Hybrid Cloud: a ‘best of both worlds’ solution?

For companies who want the benefits of the cloud but want or need to keep their data in-house, the hybrid cloud may be the answer. CompanyNet’s Katherine Hamilton looks at this ‘third way’.

Photo: Lonely Cloud by Kate Haskell, used under Creative Commons

We all want the best solution for our business when it comes to upgrading technology, and recently there’s been some talk about the hybrid cloud as a ‘best of both worlds’ solution. Indeed, it’s becoming obvious that the future of enterprise IT is heading in the hybrid direction, with a mix of on- and off-premise services being preferred to an all or nothing approach.
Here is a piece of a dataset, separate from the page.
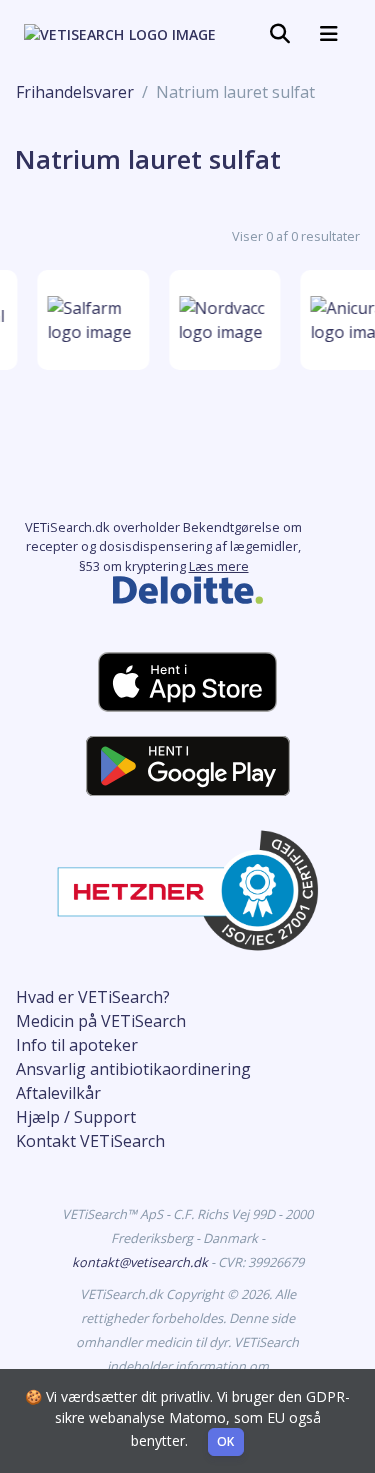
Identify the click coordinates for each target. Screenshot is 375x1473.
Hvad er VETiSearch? (93, 997)
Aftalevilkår (58, 1093)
In fact 45% of companies rely on a least one Software-as-a-Service (SaaS) application already and a third use some form of Infrastructure-as-a-Service (IaaS) such as Microsoft Azure or Amazon Web Services. Theoretically the promise of hybrid cloud is that it will draw upon both the economy of scale and efficiency associated with a Public Cloud without exposing data to outside vulnerabilities by storing it locally. It sounds perfect but the question is does a hybrid cloud really offer a best of both worlds solution?

What is hybrid cloud?

In a blog post, Dave Bartoletti, principal analyst of Forrester Research, defined hybrid cloud as “a cloud service connected to any other corporate resource.” He further notes that your business already has a hybrid cloud if it have anything in its data centre that is connected to a SaaS application. This means that many companies will already be using a hybrid environment for certain business processes. For example, you can monitor and manage leads and contacts as part of a sales system like Dynamics CRM whilst using an email system that is hosted on premise.

In our last blog in this series we talked about the difference between public and private clouds, a hybrid cloud is a combination of both of these options to form a more specific solution. The goal of a hybrid cloud is to combine services and data from a variety of cloud models to create a unified, automated, and well-managed computing environment. In other words, with hybrid cloud you don’t have to take an all or nothing approach to data storage.

Why hybrid?

Hybrid cloud is appealing to many SMEs who want the security of managing their own data coupled with anytime, anywhere access to information, minus the cost involved with owning and running their own data centre. Security is important to all companies whether in the Private or Public sector; no-one wants proprietary or classified information to be stored in a public environment, which is why it’s logical that some data remains on premise. But at the same time, there is a lot of data that can be stored on the cloud, minimising the need for hardware – which needs to be bought and maintained.

This is a model that is being trialled, even at the highest levels in British Government; the UK Houses of Parliament announced last year they would be adopting a cloud offering, Office 365 in fact. The model the Houses of Parliament adopted has become increasingly popular, with only data that was always destined for the public domain being delivered through the cloud. It wasn’t data that needed extra security or privacy, this still remains securely stored elsewhere. It was the ability to store terabytes worth of data that really drove the adoption of cloud technology in that project and in the millions of other projects like it.

Additionally, hybrid solutions can make working remotely, as well as on the move, much easier to manage. Microsoft has positioned themselves uniquely to deliver IaaS, Saas as well as PaaS (Platform-as-a-Service) on a cloud based solution. This means your company can use Office 365’s online functionality to access documents on the go, or login to an online version of SharePoint to access information remotely. The good news is, this technology is only going to become more fine-tuned in the future.